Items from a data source
_ _ _ _ _

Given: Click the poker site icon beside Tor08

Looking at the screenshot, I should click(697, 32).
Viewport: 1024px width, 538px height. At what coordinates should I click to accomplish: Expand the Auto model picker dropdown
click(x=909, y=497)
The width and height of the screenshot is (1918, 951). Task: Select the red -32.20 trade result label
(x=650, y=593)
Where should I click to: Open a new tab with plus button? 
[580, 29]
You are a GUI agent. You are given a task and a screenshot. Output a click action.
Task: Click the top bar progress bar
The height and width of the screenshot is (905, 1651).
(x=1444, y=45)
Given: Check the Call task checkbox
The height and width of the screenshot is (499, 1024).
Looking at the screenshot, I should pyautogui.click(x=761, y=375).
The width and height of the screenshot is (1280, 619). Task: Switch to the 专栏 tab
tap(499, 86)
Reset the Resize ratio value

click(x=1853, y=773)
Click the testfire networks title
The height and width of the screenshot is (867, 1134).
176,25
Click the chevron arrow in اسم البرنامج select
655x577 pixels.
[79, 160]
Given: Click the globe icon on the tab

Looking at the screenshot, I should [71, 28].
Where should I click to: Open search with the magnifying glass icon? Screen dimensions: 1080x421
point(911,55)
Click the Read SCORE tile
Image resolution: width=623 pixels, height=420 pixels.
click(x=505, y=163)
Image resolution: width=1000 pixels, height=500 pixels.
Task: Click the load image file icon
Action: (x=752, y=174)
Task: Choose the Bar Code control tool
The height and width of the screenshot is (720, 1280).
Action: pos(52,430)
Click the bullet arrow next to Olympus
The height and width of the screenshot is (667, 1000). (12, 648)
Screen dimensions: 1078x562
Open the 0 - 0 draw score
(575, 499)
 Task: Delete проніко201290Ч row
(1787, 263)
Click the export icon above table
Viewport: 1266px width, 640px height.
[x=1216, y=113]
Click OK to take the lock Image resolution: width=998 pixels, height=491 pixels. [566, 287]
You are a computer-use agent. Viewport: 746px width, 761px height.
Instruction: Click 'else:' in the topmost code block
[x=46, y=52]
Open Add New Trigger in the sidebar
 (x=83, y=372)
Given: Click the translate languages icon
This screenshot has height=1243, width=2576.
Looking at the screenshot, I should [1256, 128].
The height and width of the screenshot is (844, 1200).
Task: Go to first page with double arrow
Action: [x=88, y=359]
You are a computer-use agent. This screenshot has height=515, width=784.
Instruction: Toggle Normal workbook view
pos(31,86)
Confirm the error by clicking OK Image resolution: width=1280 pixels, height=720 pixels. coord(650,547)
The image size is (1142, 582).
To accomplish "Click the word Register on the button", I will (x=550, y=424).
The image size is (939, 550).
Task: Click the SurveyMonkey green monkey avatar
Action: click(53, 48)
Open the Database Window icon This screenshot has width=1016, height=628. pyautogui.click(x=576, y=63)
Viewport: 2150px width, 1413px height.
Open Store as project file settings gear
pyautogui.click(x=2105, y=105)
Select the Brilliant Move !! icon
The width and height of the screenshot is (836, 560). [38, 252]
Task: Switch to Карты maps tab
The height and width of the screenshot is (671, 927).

_ _ _ _ _

### Written instruction
Change every "Viewport" in the rows above to "Window size", and keep everything else the same.

### Exercise result
Given: Click the poker site icon beside Tor08

Looking at the screenshot, I should click(697, 32).
Window size: 1024px width, 538px height. At what coordinates should I click to accomplish: Expand the Auto model picker dropdown
click(x=909, y=497)
The width and height of the screenshot is (1918, 951). Task: Select the red -32.20 trade result label
(x=650, y=593)
Where should I click to: Open a new tab with plus button? 
[580, 29]
You are a GUI agent. You are given a task and a screenshot. Output a click action.
Task: Click the top bar progress bar
The height and width of the screenshot is (905, 1651).
(x=1444, y=45)
Given: Check the Call task checkbox
The height and width of the screenshot is (499, 1024).
Looking at the screenshot, I should pyautogui.click(x=761, y=375).
The width and height of the screenshot is (1280, 619). Task: Switch to the 专栏 tab
tap(499, 86)
Reset the Resize ratio value

click(x=1853, y=773)
Click the testfire networks title
The height and width of the screenshot is (867, 1134).
176,25
Click the chevron arrow in اسم البرنامج select
655x577 pixels.
[79, 160]
Given: Click the globe icon on the tab

Looking at the screenshot, I should [71, 28].
Where should I click to: Open search with the magnifying glass icon? Screen dimensions: 1080x421
point(911,55)
Click the Read SCORE tile
Image resolution: width=623 pixels, height=420 pixels.
click(x=505, y=163)
Image resolution: width=1000 pixels, height=500 pixels.
Task: Click the load image file icon
Action: (x=752, y=174)
Task: Choose the Bar Code control tool
The height and width of the screenshot is (720, 1280).
Action: pos(52,430)
Click the bullet arrow next to Olympus
The height and width of the screenshot is (667, 1000). (12, 648)
Screen dimensions: 1078x562
Open the 0 - 0 draw score
(575, 499)
 Task: Delete проніко201290Ч row
(1787, 263)
Click the export icon above table
Window size: 1266px width, 640px height.
[x=1216, y=113]
Click OK to take the lock Image resolution: width=998 pixels, height=491 pixels. [566, 287]
You are a computer-use agent. Window size: 746px width, 761px height.
Instruction: Click 'else:' in the topmost code block
[x=46, y=52]
Open Add New Trigger in the sidebar
 (x=83, y=372)
Given: Click the translate languages icon
This screenshot has height=1243, width=2576.
Looking at the screenshot, I should [1256, 128].
The height and width of the screenshot is (844, 1200).
Task: Go to first page with double arrow
Action: [x=88, y=359]
You are a computer-use agent. This screenshot has height=515, width=784.
Instruction: Toggle Normal workbook view
pos(31,86)
Confirm the error by clicking OK Image resolution: width=1280 pixels, height=720 pixels. coord(650,547)
The image size is (1142, 582).
To accomplish "Click the word Register on the button", I will (x=550, y=424).
The image size is (939, 550).
Task: Click the SurveyMonkey green monkey avatar
Action: click(53, 48)
Open the Database Window icon This screenshot has width=1016, height=628. pyautogui.click(x=576, y=63)
Window size: 2150px width, 1413px height.
Open Store as project file settings gear
pyautogui.click(x=2105, y=105)
Select the Brilliant Move !! icon
The width and height of the screenshot is (836, 560). [38, 252]
Task: Switch to Карты maps tab
The height and width of the screenshot is (671, 927).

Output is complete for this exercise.